The Sophists certainly were not directly responsible for Athenian democracy, but their cultural and psychological contributions played an important role in its growth. They contributed to the new democracy in part by espousing expertise in public deliberation, since this was the foundation of decision-making, which allowed and perhaps required a tolerance of the beliefs of others. This liberal attitude would naturally have precipitated into the Athenian assembly as Sophists acquired increasingly high-powered clients. Continuous rhetorical training gave the citizens of Athens “the ability to create accounts of communal possibilities through persuasive speech”. This was extremely important for the democracy, as it gave disparate and sometimes superficially unattractive views a chance to be heard in the Athenian assembly.
In addition, Sophists had great impact on the early development of law, as the sophists were the first lawyers in the world. Their status as lawyers was a result of their extremely developed argumentation skills.
Sophists and education
The Sophists were notorious for their claims to teach virtue/excellence and for accepting fees for teaching. The influence of this stance on education in general, and medical education in particular, have been described by Seamus Mac Suibhne.

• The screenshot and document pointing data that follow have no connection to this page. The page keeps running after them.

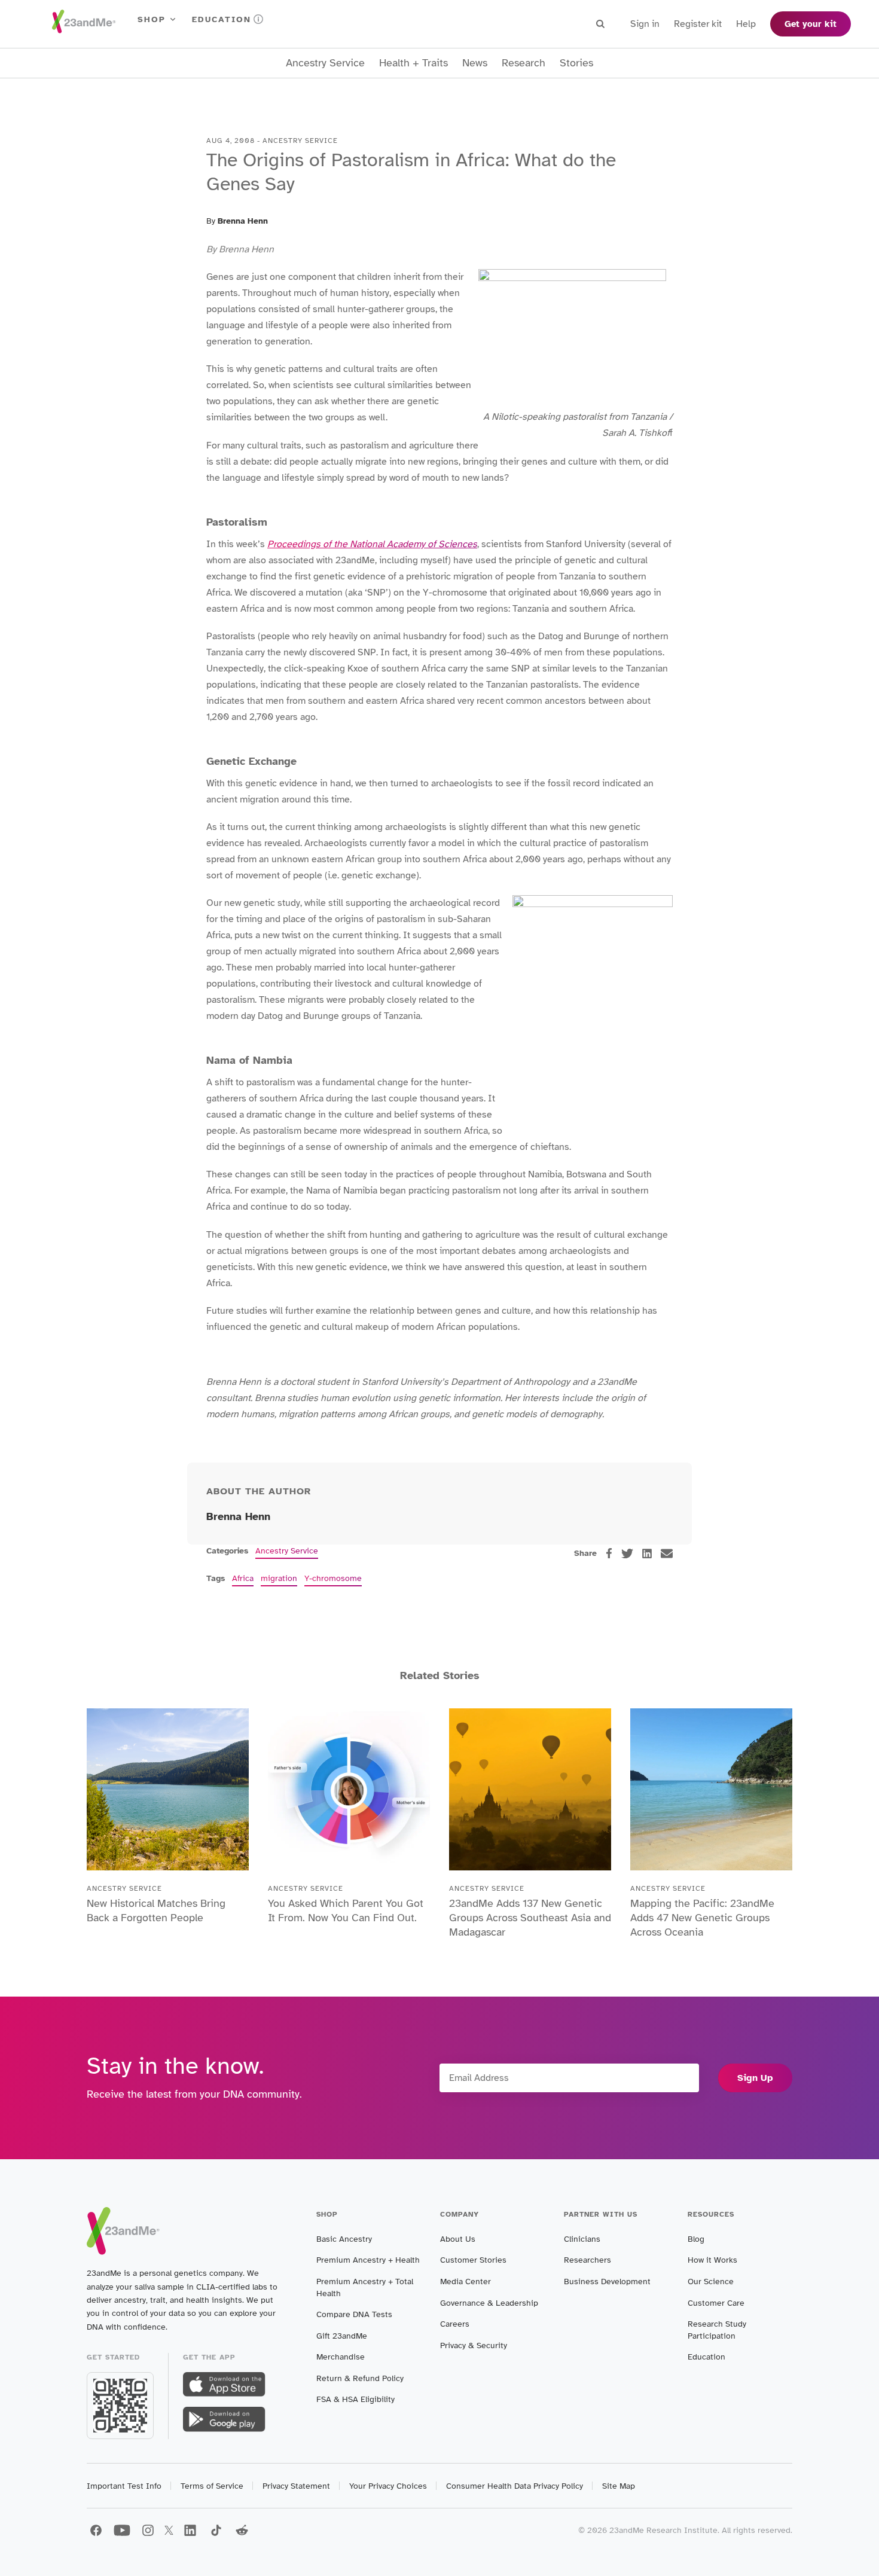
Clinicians (582, 2239)
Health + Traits (413, 63)
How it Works (712, 2260)
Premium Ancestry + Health (368, 2260)
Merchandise (340, 2357)
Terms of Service (212, 2486)
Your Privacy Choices (388, 2486)
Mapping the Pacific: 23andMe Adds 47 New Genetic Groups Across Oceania (702, 1918)
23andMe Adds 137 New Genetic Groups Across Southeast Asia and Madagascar (530, 1918)
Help (746, 24)
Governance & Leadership (489, 2303)
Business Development (607, 2281)
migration (279, 1578)
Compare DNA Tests (354, 2314)
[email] (667, 1553)
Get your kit (811, 24)
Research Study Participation (717, 2330)
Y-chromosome (333, 1578)
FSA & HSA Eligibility (355, 2399)
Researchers (587, 2260)
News (474, 63)
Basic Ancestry (344, 2239)
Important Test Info (124, 2486)
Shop (152, 19)
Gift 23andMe (341, 2336)
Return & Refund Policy (360, 2378)
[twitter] (627, 1553)
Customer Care (716, 2303)
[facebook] (609, 1553)
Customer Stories (473, 2260)
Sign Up (755, 2078)
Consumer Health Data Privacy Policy (514, 2486)
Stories (576, 63)
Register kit (698, 24)
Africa (243, 1578)
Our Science (711, 2281)
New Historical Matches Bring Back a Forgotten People (156, 1910)
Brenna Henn (243, 221)
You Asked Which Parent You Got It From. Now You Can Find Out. (345, 1910)
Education (221, 19)
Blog (696, 2239)
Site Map (618, 2486)
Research (523, 63)
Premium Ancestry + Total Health (364, 2287)
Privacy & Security (473, 2345)
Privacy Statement (296, 2486)
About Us (457, 2239)
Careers (454, 2324)
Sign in (645, 24)
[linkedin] (647, 1553)
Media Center (465, 2281)
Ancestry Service (325, 63)
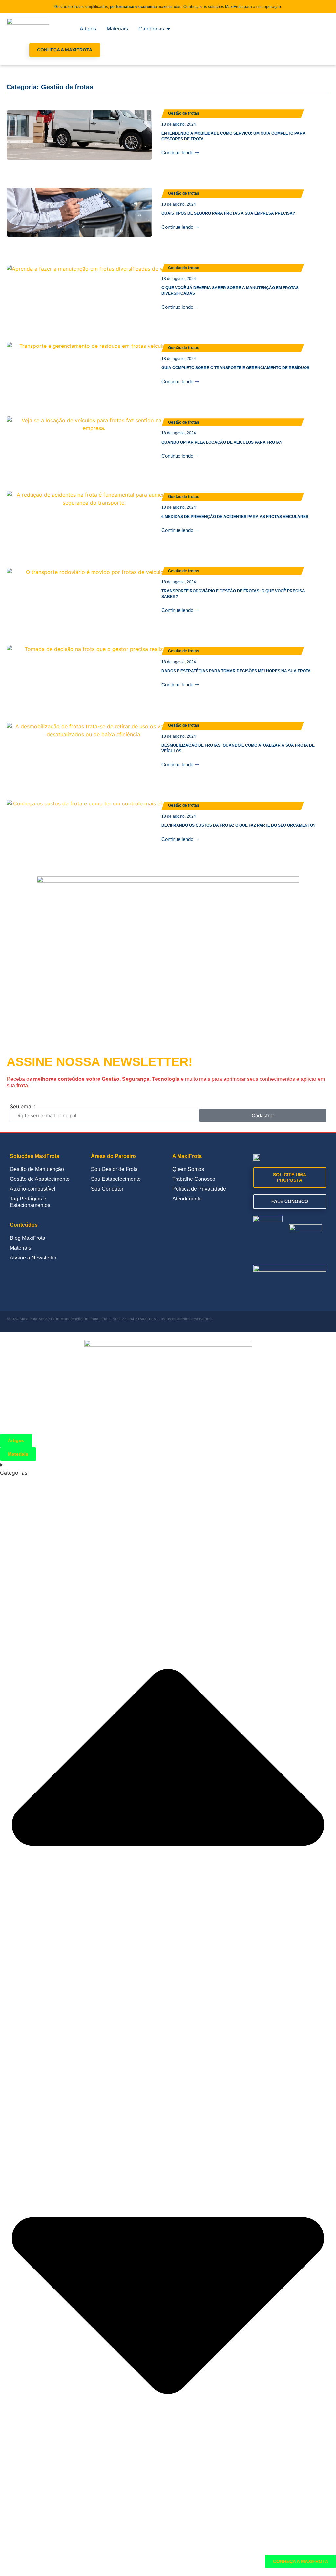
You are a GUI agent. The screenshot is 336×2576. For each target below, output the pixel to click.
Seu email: (22, 1106)
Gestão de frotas (183, 113)
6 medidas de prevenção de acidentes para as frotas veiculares (234, 516)
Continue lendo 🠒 (180, 152)
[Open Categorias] (168, 28)
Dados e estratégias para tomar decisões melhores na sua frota (236, 671)
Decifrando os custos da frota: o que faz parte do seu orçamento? (238, 825)
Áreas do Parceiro (113, 1156)
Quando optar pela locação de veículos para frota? (221, 442)
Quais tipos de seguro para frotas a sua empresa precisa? (228, 213)
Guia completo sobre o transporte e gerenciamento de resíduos (235, 368)
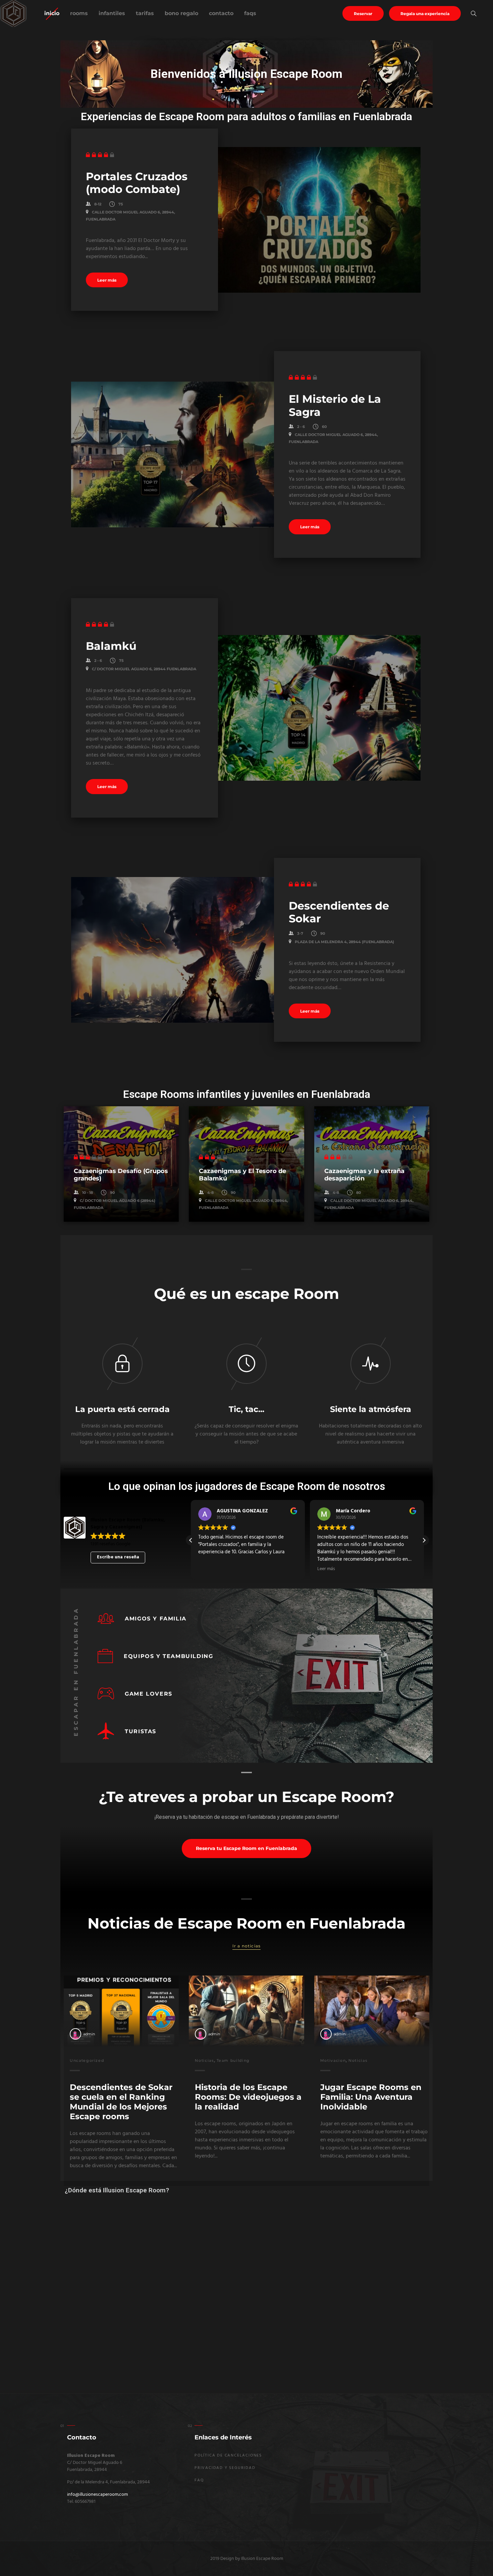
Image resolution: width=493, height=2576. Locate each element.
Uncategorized (87, 2060)
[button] (424, 1540)
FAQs (250, 13)
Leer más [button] (207, 1569)
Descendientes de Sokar (339, 912)
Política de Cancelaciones (228, 2455)
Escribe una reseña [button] (118, 1557)
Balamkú (111, 645)
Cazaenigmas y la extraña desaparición (364, 1174)
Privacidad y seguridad (225, 2467)
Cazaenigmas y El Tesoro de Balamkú (242, 1174)
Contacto (221, 13)
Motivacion (333, 2060)
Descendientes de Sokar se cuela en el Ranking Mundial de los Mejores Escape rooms (121, 2101)
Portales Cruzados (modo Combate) (136, 183)
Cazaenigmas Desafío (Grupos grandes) (121, 1174)
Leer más (106, 280)
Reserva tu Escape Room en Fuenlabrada (246, 1848)
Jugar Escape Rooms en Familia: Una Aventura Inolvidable (371, 2096)
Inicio (51, 13)
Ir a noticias (246, 1945)
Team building (233, 2060)
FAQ (199, 2480)
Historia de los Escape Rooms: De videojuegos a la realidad (248, 2096)
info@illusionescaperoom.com (97, 2494)
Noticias (204, 2060)
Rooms (79, 13)
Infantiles (112, 13)
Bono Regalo (181, 13)
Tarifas (145, 13)
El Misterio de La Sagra (335, 405)
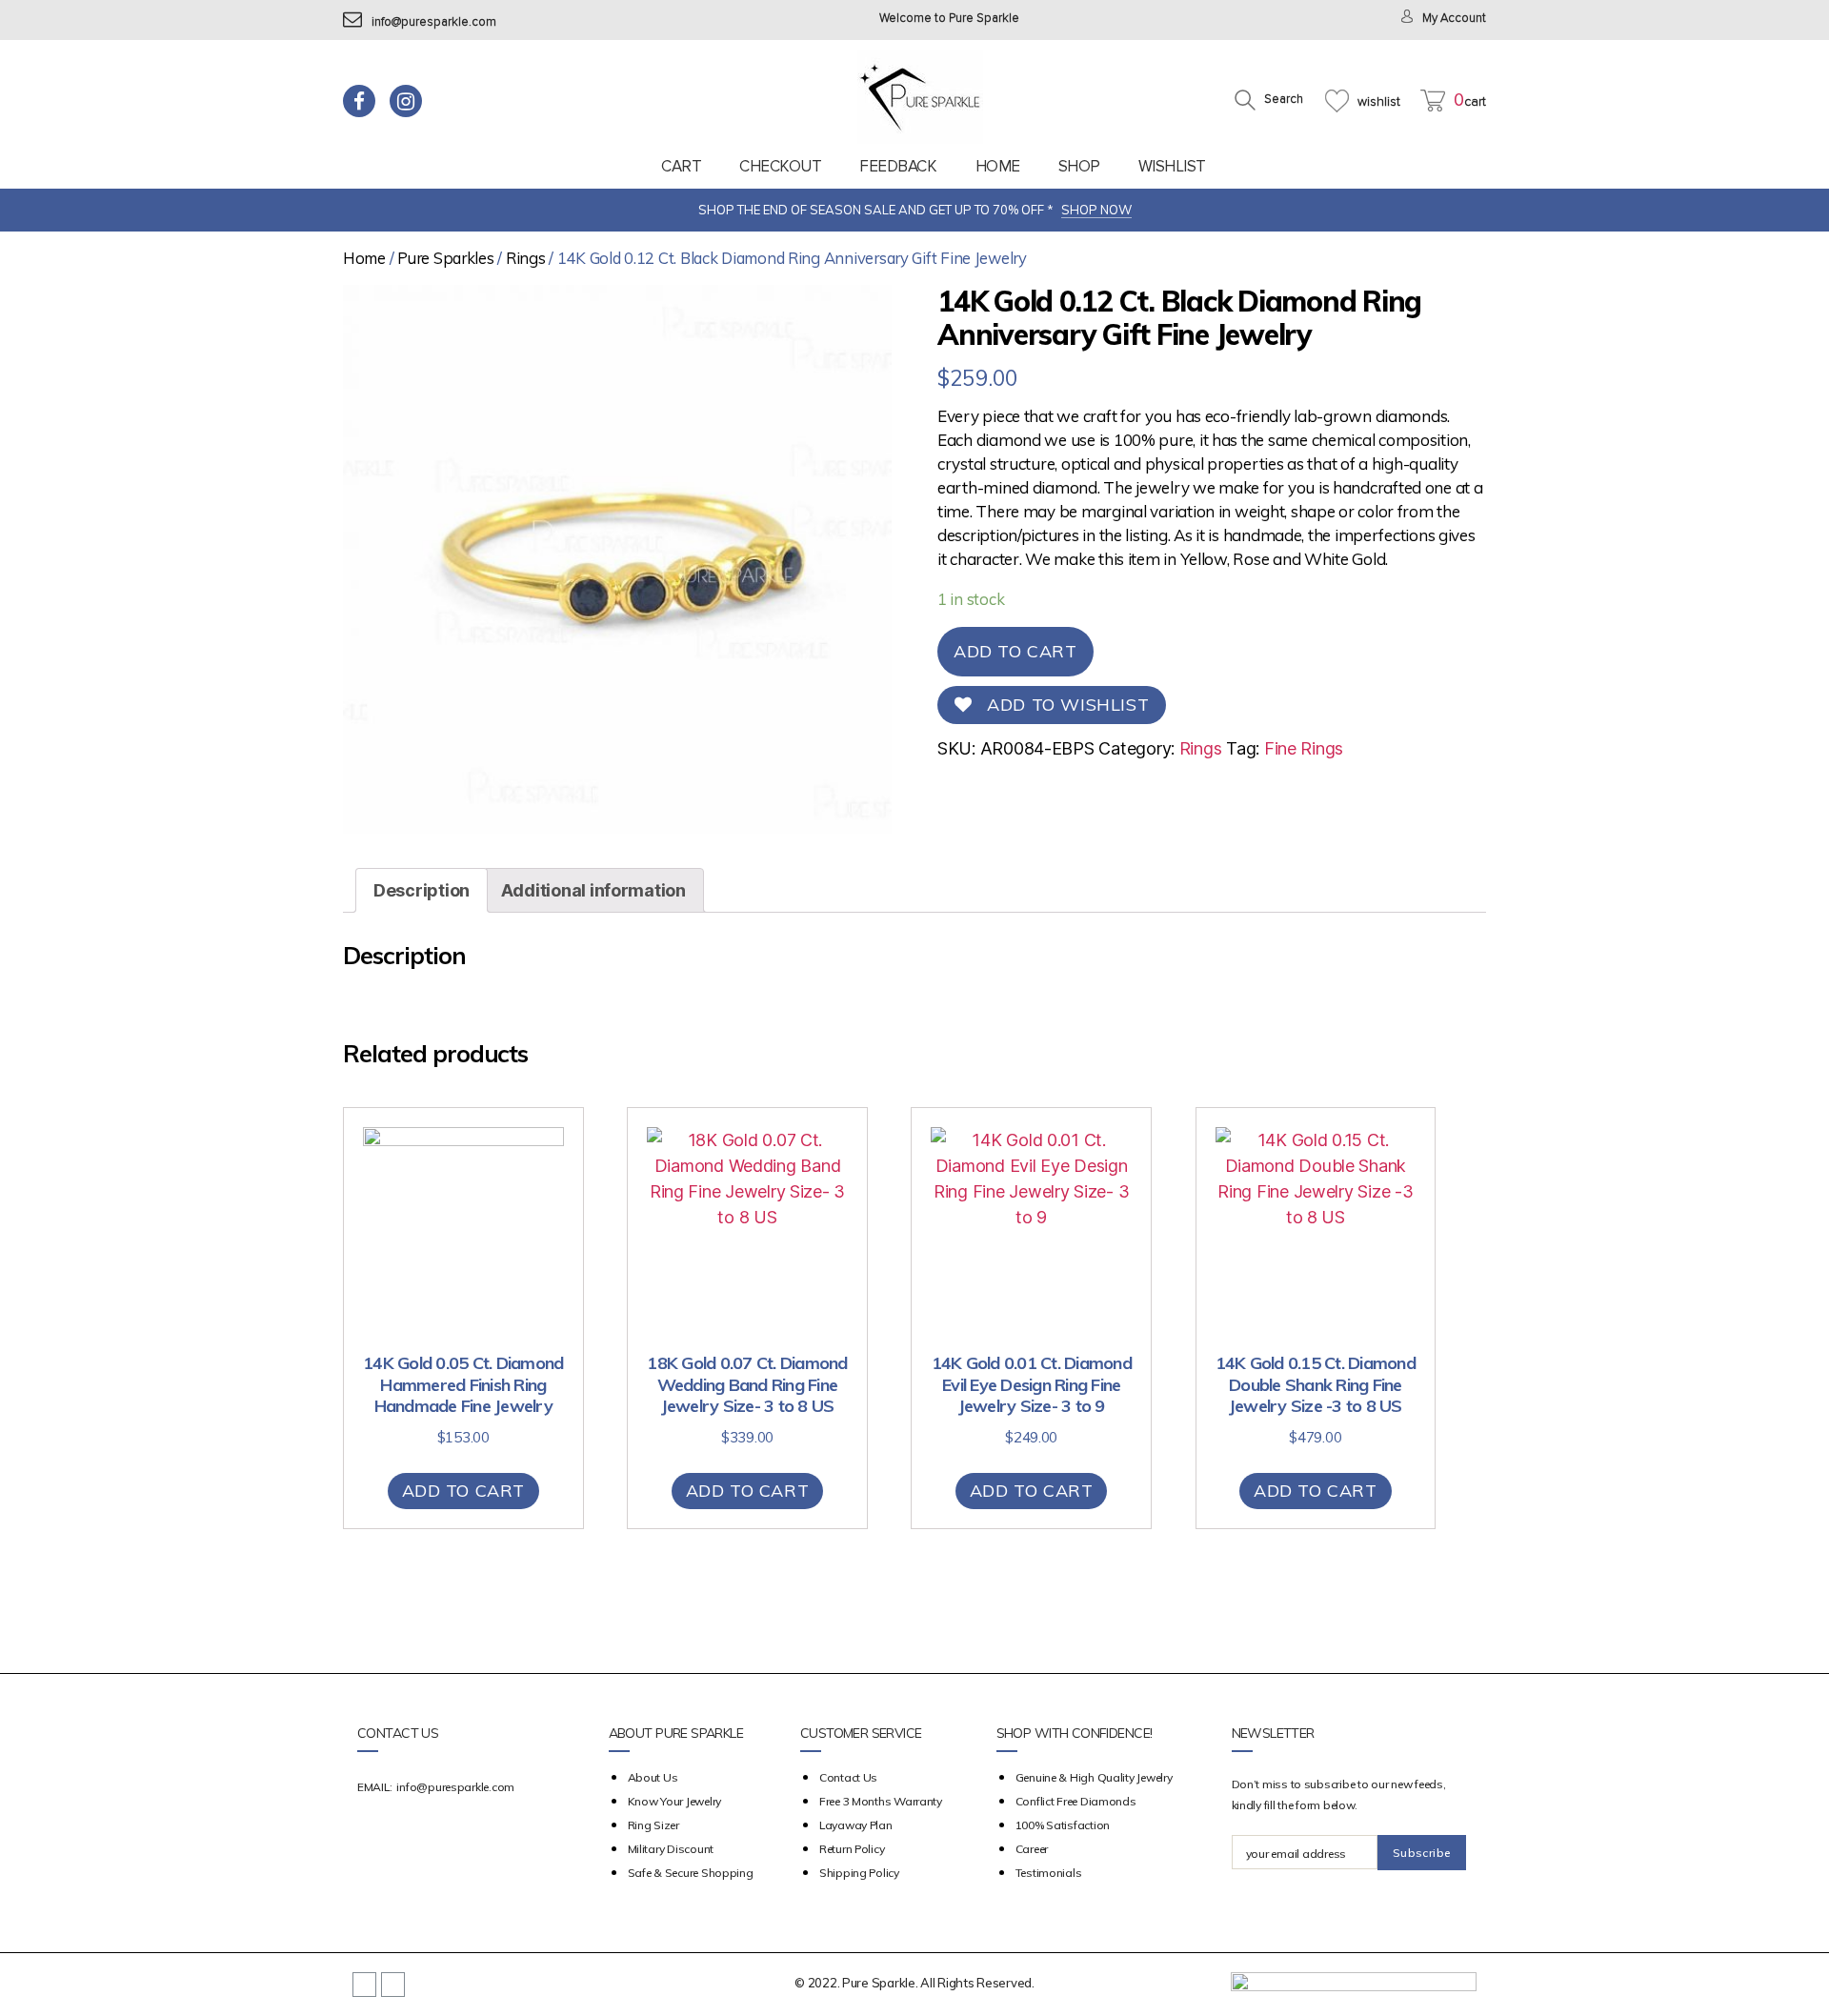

In modern usage, sophism, sophist and sophistry are used derogatively.
A sophism is taken as a specious argument used for deception. It might be crafted to appear logical while actually representing a falsehood, or it might use obscure words and complicated sentence constructions in order to intimidate the opponent into agreement out of fear of feeling foolish. Other techniques include manipulating the opponent’s prejudices and emotions to overcome their logical faculties.